By Dr James Grogan, Katie O’Connor, Dr Buket Benek Gursoy @ICHEC
The IO-SEA project is concerned with challenges in large-scale storage for Exascale computing. Hierarchical Storage Management (HSM) is a paradigm where diverse storage media, such as tape or SSDs, are combined in a single system and data is routed to them in a way that balances storage costs with capacity and bandwidth needs. Exploiting the relative strengths of different storage media is believed to be key to supporting Exascale needs.
A ‘HSM API’ has been developed in the IO-SEA project to provide a single entry-point to long-term storage infrastructure, shown in Figure 1. The ‘public’ elements of the API allow consumers to add and retrieve data and metadata within the system via standard object-store semantics. A ‘private’ element allows system integrations to enact optimal data placement on storage media by routing data to the most suitable location.
The Hestia software developed by the Irish Centre for High End Computing (ICHEC) provides an implementation of the HSM API, including a Command Line Interface (CLI), language bindings and web endpoints. The software implements HSM by acting as a middleware layer between consumers and different storage media via object store semantics.

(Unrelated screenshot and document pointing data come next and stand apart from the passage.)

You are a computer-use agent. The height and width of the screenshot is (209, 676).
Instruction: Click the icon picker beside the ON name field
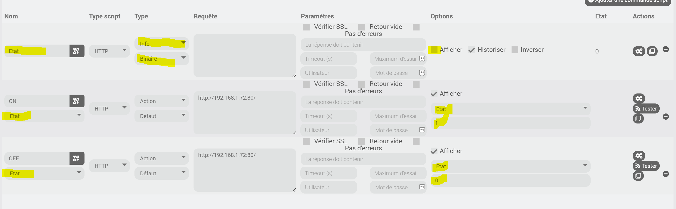pyautogui.click(x=77, y=101)
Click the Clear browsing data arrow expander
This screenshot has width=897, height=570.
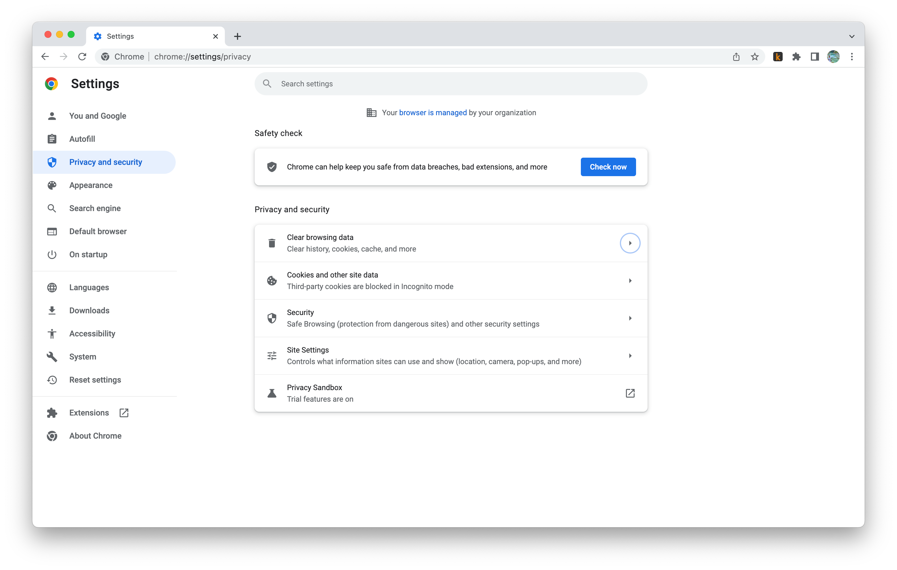(x=629, y=243)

An important aspect of HSM is the ability to automatically schedule data movement based on current system state and consumer provided hints. Hestia enables this by providing a streaming ‘Event Feed’ of object data and metadata updates. This is used by other system software, namely a ‘Policy Engine’, to trigger the movement of data between storage media via the ‘private’ HSM API.
Hestia is currently in active development and being integrated with other elements of the IO-SEA system. It is available as open-source software on the project Gitlab https://git.ichec.ie/io-sea-internal/hestia – with versioned RPMs available for RHEL 8 https://git.ichec.ie/io-sea-internal/hestia/-/releases.